Muitos alunos que chegam ali não apresentam dificuldades cognitivas, mas não se adaptam às regras escolares. "Para não repetirem o ano, os inadaptados acabam sendo convidados a procurar outras escolas", afirma Rita. Marcelo Bastos, 16, por exemplo, passou por quatro instituições antes de chegar à Novo Ângulo/Novo Esquema. Hoje, está no segundo ano do ensino médio. "Não gosto da obrigação de freqüentar a escola", diz.

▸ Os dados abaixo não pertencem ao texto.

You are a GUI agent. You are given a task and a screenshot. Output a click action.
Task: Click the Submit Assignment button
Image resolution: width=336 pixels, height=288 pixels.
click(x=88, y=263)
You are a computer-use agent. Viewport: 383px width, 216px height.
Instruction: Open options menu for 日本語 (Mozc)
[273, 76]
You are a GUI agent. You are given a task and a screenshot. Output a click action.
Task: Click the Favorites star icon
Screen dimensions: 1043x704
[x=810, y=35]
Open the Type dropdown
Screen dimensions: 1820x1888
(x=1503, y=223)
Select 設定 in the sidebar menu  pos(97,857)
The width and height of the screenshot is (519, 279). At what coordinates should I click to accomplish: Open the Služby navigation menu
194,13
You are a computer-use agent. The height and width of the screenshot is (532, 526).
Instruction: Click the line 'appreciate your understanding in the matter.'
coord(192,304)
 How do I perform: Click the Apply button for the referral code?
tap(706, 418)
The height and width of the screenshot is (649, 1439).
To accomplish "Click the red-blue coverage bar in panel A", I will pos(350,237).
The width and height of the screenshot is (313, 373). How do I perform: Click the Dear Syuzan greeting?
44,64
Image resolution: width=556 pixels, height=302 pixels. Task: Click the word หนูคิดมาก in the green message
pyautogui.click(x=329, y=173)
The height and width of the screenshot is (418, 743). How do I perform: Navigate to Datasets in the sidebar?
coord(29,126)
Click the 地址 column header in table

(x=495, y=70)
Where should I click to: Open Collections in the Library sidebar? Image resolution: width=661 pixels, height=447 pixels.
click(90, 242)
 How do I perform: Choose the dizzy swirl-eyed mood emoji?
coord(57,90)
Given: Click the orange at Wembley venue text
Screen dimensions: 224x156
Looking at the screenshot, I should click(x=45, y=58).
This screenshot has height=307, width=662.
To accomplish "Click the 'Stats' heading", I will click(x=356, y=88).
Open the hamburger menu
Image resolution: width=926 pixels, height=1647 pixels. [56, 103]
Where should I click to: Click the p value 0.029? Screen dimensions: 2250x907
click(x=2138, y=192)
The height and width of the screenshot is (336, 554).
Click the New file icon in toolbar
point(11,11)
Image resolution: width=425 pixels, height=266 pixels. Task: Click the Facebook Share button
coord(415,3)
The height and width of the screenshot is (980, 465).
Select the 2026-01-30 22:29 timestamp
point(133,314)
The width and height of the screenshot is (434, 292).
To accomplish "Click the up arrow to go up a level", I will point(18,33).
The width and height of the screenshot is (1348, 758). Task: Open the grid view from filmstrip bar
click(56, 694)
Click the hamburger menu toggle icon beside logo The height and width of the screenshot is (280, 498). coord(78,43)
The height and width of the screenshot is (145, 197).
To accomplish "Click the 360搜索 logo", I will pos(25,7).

Se as escolas têm dificuldades para lidar com alunos que fogem ao padrão, o mesmo acontece com as famílias. "O fracasso escolar leva a uma espécie de massacre do aluno, realizado tanto pela escola como pela família", afirma a diretora do CAD, Raquel Caruso. "Quando os pais procuram ajuda estão desesperados, já tratam o filho como alguém com limitações cognitivas", diz.

Muitas vezes, a origem começa com a má escolha da escola. Para Maria Cecília Cortez Souza, da Faculdade de Educação da USP, os pais erram ao escolher a escola pela lógica do mercado, como se educação fosse um investimento para o qual se espera um retorno de capital. "Em vez de olhar para os filhos e suas características, os pais olham para a escola e para o quanto ela pode servir às possibilidades de sucesso profissional."